> **THE EXERCISE**: Copy the listing again word for word, starting at the line that contains "You are a computer-use agent. The" and ending at the line that contains "Image resolution: width=1040". Leave the pictures out of your copy.

** BEGIN LISTING **

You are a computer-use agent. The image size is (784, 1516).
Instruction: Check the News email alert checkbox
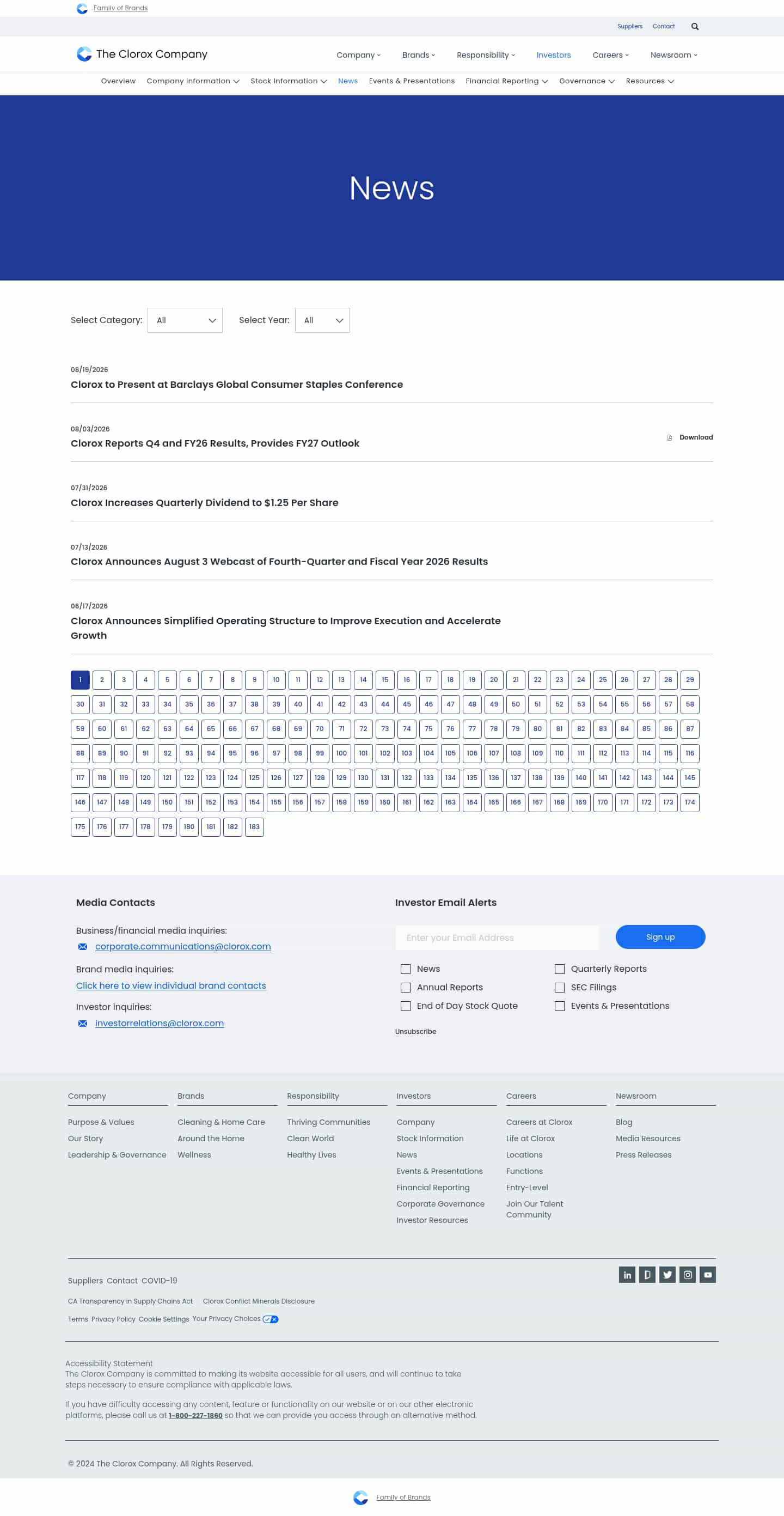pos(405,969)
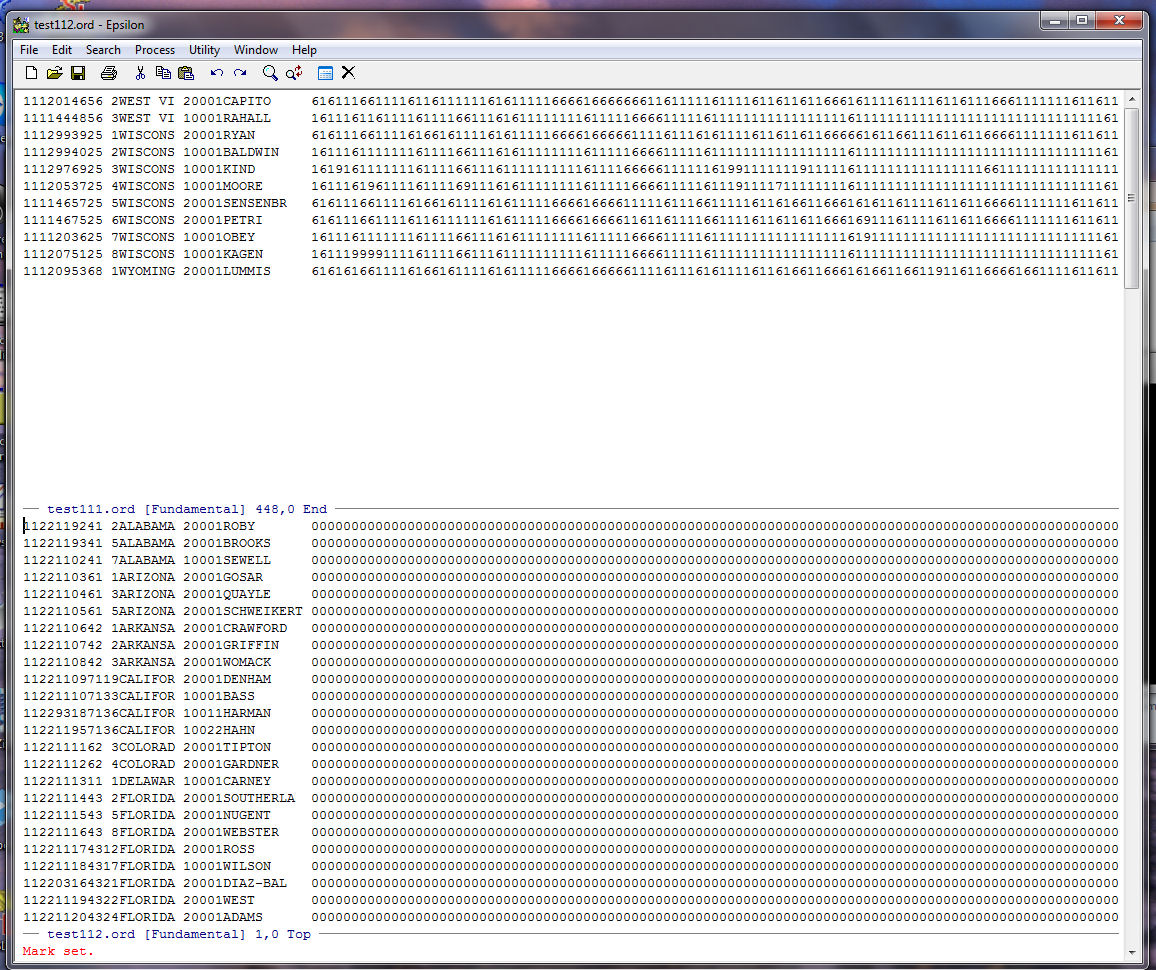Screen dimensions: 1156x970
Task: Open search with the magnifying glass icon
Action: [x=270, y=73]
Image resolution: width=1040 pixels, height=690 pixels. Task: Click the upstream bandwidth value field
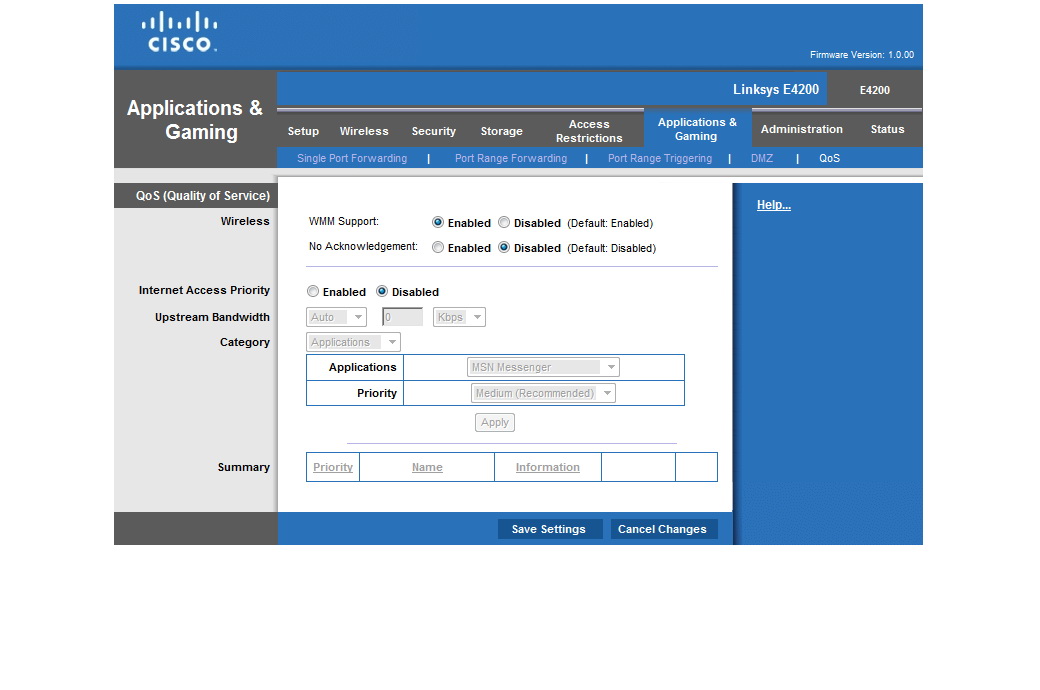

** END LISTING **
** BEGIN LISTING **

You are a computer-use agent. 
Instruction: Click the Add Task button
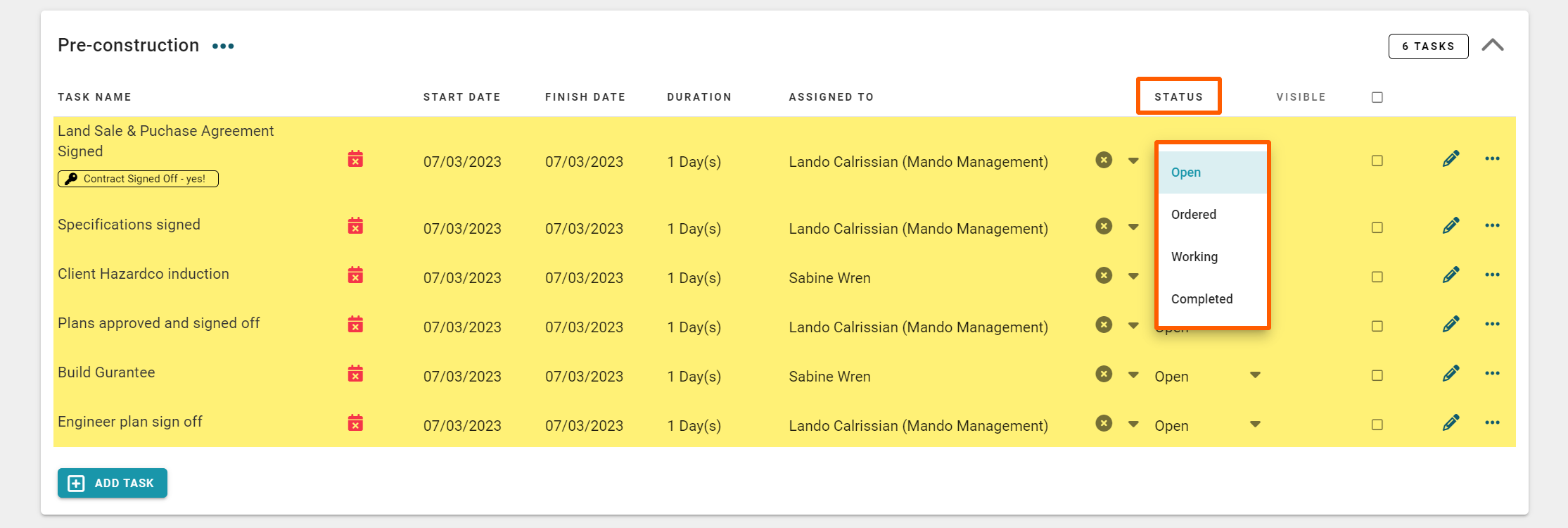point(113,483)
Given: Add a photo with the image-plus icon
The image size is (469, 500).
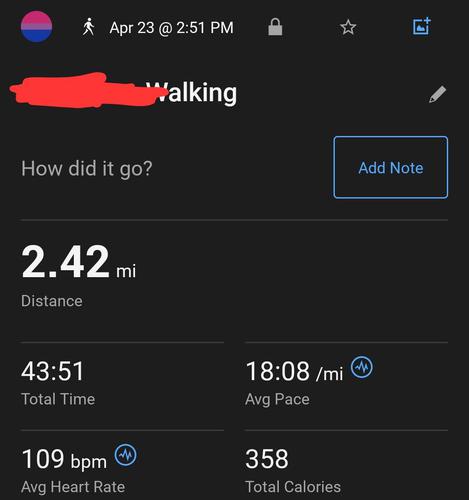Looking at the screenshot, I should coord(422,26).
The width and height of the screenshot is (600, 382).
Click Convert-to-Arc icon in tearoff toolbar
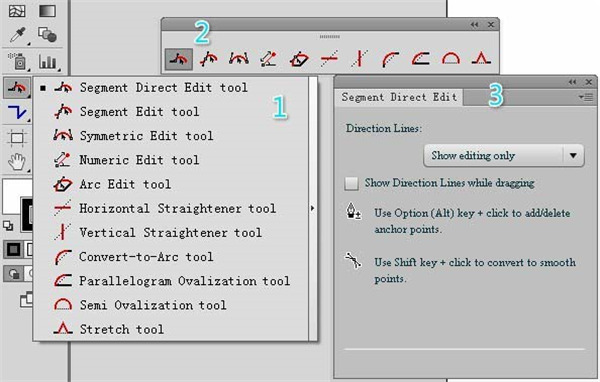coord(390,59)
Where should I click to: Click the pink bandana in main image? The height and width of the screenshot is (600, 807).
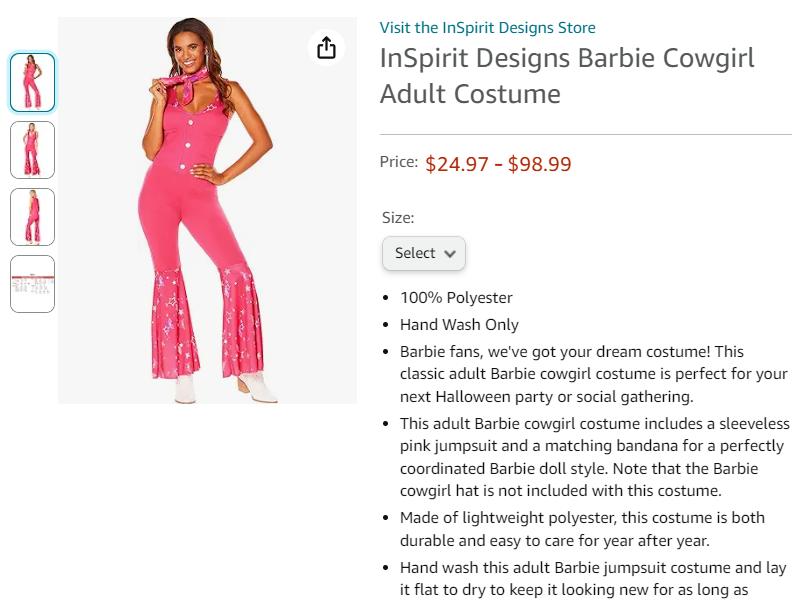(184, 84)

** END LISTING **
** BEGIN LISTING **

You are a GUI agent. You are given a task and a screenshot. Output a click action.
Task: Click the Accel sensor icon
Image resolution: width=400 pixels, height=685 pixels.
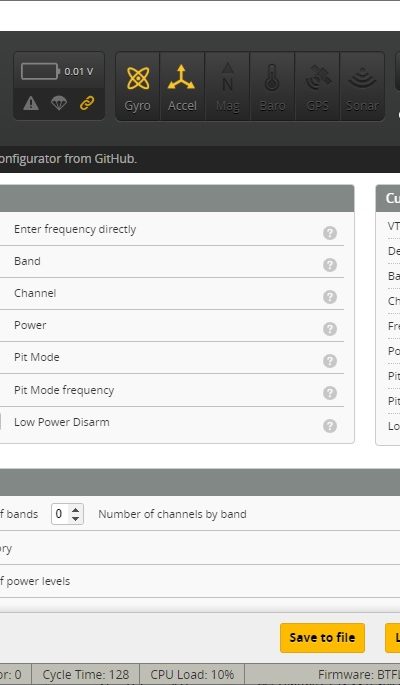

** END LISTING **

> **RESULT OF THE EXERCISE**:
You are a computer-use agent. The image size is (784, 1516).
Instruction: Check the News email alert checkbox
pos(405,969)
Screen dimensions: 1156x970
Task: Open search with the magnifying glass icon
Action: [x=270, y=73]
Image resolution: width=1040 pixels, height=690 pixels. Task: Click the upstream bandwidth value field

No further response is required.